La mise en place d’une économie plus circulaire n’est pas qu’une affaire d’ingénieurs ou de géologues. Elle ne sera vraiment pertinente que si nous ralentissons la boucle de consommation. N’en déplaise au baron Bic, l’idée même de jeter un stylo bille après utilisation est totalement incongrue. Nous devons retrouver un rapport à l’objet qui nous incite à le préserver, le réparer et le réutiliser autant que faire se peut. Les économies les plus pauvres offrent à cet égard de nombreuses leçons exemplaires. Le zéro déchet n’y est pas un slogan mais une réalité.

Dans cette perspective, il est clair que de nouveaux modèles économiques doivent être soutenus qu’ils s’inspirent de l’économie de la fonctionnalité ou qu’ils incitent les fabricants à accorder des garanties prolongées sur leur produit. On devra légitimement s’inquiéter du frein à l’innovation technologique que cela pourrait induire mais il doit sûrement exister une voie raisonnable entre stagnation et progrès futile. Il faudra toutefois compter sur une révolution copernicienne de la culture du consumérisme et du marketing à outrance.


Défi numéro 4 : Améliorer nos capacités de recyclage (CLOSE THE LOOP)
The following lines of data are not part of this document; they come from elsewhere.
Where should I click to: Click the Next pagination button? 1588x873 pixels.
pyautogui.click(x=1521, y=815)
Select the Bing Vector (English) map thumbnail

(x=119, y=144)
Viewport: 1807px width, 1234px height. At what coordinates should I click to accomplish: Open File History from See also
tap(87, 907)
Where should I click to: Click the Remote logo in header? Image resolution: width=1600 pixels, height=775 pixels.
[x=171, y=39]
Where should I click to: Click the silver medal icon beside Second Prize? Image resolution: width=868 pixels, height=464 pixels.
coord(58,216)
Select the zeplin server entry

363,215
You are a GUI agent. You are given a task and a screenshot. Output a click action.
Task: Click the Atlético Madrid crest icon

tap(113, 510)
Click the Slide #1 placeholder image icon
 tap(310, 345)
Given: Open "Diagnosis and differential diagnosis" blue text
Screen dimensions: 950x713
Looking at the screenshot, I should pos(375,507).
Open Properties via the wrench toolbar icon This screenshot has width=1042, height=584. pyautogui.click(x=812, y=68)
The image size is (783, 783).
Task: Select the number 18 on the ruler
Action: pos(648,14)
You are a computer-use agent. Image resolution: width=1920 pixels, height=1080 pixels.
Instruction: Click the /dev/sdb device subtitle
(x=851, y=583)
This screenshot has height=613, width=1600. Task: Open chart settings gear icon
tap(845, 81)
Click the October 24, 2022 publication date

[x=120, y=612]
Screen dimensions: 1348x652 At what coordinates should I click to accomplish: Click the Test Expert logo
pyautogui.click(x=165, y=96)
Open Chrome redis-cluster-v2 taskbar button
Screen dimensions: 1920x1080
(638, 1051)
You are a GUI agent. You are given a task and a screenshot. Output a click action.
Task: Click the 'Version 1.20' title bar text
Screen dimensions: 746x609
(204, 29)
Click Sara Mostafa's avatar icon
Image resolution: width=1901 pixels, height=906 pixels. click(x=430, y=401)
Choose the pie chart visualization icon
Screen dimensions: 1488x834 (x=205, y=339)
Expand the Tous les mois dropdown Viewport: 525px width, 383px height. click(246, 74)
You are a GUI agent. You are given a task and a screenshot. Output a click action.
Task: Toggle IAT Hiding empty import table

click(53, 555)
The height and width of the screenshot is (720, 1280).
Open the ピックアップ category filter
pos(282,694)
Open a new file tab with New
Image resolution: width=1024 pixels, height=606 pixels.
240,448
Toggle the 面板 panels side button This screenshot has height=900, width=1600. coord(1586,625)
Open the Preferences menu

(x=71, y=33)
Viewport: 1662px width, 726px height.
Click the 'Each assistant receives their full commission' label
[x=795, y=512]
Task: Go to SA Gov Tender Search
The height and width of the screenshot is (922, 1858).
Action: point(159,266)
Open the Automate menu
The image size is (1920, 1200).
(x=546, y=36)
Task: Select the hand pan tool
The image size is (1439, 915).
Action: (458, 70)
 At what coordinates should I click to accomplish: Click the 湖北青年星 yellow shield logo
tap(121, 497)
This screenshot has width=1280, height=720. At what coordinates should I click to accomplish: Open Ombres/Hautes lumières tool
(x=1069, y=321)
Même si tout doit être fait pour retarder cette échéance[4], il arrive un moment où un produit est légitimement en fin de vie et où, ayant perdu toute fonctionnalité, sa valeur résiduelle est celle des matériaux qui le forment. C’est ici qu’intervient le recyclage, c’est-à-dire l’opération technique qui consiste à séparer et préparer ces matériaux pour un nouveau cycle. Une analogie très parlante du recyclage est le jeu en pâte à modeler. Si nous n’y prenons garde nos matériaux se mélangent en une boule de couleur infâme et il n’y a plus d’avenir. Si nous sommes méticuleux il est possible de séparer les couleurs de base et de redonner vie à de nouveaux produits. Encore faut-il que les matériaux recyclés trouvent acheteur et que ceux-ci soient prêts à mettre un prix qui couvre le coût du recyclage. La réalité d’aujourd’hui est que tout cela n’est possible que grâce à une subsidiation soutenue car il existe encore trop de méfiance vis-à-vis de la performance des matières premières recyclées ou que le prix des métaux d’origine primaire est bien trop faible !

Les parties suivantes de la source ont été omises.